Скелет в шкафу художника - страница 35

Шрифт
Интервал


Ему повезло, он оказался один в кабинете, когда я ворвалась туда, не потрудившись выслушать секретаршу и с треском захлопнув за собой дверь. Увидев элегантного тюленя, я буквально зарычала, бросилась вперед, запрыгнула на длинный стол для заседаний, прошла по нему в полный рост, наблюдая за переменами в лице своей жертвы, и опустилась на колени перед ним на письменном столе.

– Скотина, ты хоть знаешь, что убил мою мать?

Не дожидаясь ответа, схватила его за жидкий чуб и с размаху приложила лбом об столешницу:

– Тварь, сейчас ты сдохнешь!

И, не отпуская его волосы, наклонилась к нему и повторила, шипя как гюрза:

– Сейчас ты сдохнешь!

– Варя, мне больно! – Он не очень вырывался, хотя руки его были свободны, и я ожидала более активного сопротивления. – Варя, детка, не надо, отпусти. Я не знаю, о чем ты говоришь!

– О моей маме, Рите Садковой! Ты видел ее накануне смерти и наговорил гадостей. Она пошла домой и…

– Варенька, Варюша! Я не видел твою маму много лет и, даже если встречал, не говорил с ней! Пойми, мы были не в тех отношениях, чтобы разговаривать! Ну отпусти, больно же!

– Значит, – я отпустила его волосы, – значит, ты подтолкнул ее к самоубийству одним своим видом!

– Нет. – Он вздохнул с облегчением и пересчитал свои жидкие волосенки и, убедившись, что все они на месте, сосредоточился на сумасшедшей посетительнице. – Нет, не подтолкнул. Я был за границей, в Бельгии, на выставке современного поп-арта. Я хорошо помню, что, когда приехал домой, Костров был в трауре.

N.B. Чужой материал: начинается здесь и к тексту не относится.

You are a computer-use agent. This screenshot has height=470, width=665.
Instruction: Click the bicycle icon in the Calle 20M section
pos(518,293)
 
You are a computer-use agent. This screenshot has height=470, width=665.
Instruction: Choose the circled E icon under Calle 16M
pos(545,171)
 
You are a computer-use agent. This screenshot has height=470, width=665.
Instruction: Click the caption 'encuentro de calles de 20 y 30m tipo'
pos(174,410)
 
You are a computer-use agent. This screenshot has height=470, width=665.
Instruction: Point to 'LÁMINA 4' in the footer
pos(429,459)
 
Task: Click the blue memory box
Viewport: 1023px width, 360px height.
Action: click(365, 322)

– Не ты? – я еще не верила ему. – А кто?

Вообще-то вопрос был только риторический, но Ижевский понял его буквально.

– Кто? Да хоть кто! А почему я?

– Костров сказал, что мама встретила кого-то из партийных функционеров!

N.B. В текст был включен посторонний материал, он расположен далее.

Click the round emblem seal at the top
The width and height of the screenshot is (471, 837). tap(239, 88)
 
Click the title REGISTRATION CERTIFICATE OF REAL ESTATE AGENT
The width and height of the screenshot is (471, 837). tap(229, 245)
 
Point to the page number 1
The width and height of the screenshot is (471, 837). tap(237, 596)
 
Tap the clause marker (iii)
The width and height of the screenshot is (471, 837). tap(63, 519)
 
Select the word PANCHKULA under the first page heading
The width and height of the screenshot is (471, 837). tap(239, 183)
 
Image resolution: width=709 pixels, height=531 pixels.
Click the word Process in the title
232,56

– Так не я один такой! – обрадовался Ижевский. – И слезь со стола, кто-то вдруг зайдет!

Я лишь устроилась поудобнее на прежнем месте.

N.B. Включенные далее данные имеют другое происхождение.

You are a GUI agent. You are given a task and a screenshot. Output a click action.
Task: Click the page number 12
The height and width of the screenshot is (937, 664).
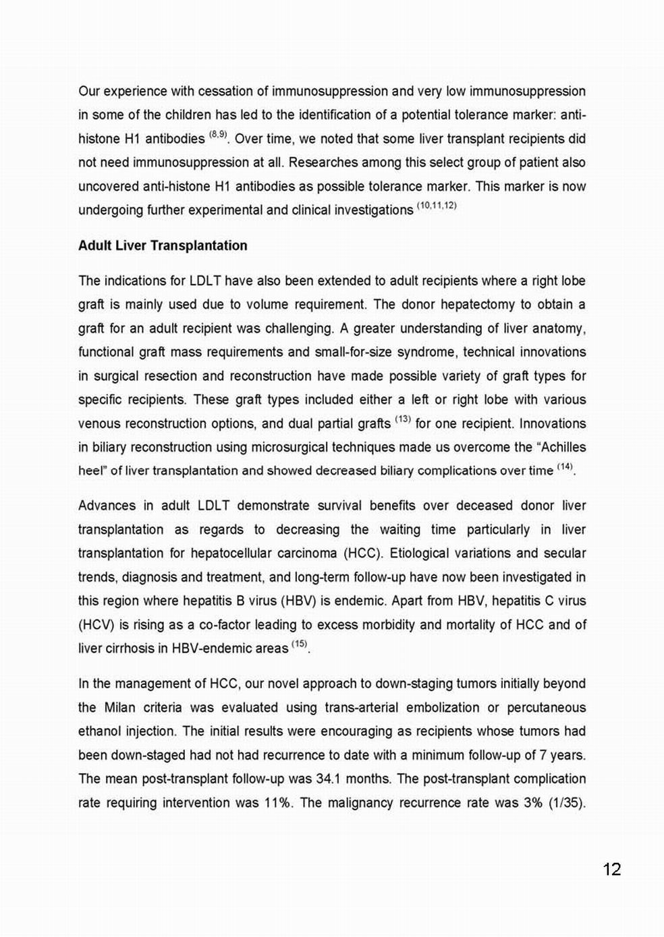(611, 869)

– Предложи сначала правдоподобную версию.

– Та-ак, – он думал, пощипывая себя за кончик носа. – Вот! Слушай! Был еще парень, работал со мной одно время. Как раз тогда Рита написала свою «Одалиску».

«Одалиска» – это был портрет восточной женщины. Она лежала обнаженная на турецком ковре, томно улыбаясь. Натурщицей была мамина подруга, красавица Магинур. Я ее не помнила, она умерла, когда я была совсем маленькой, но на портрете Магинур была великолепна. Нет смысла воспроизводить обвинения, посыпавшиеся в адрес художницы Садковой со стороны всех этих прытких молодых Ижевских!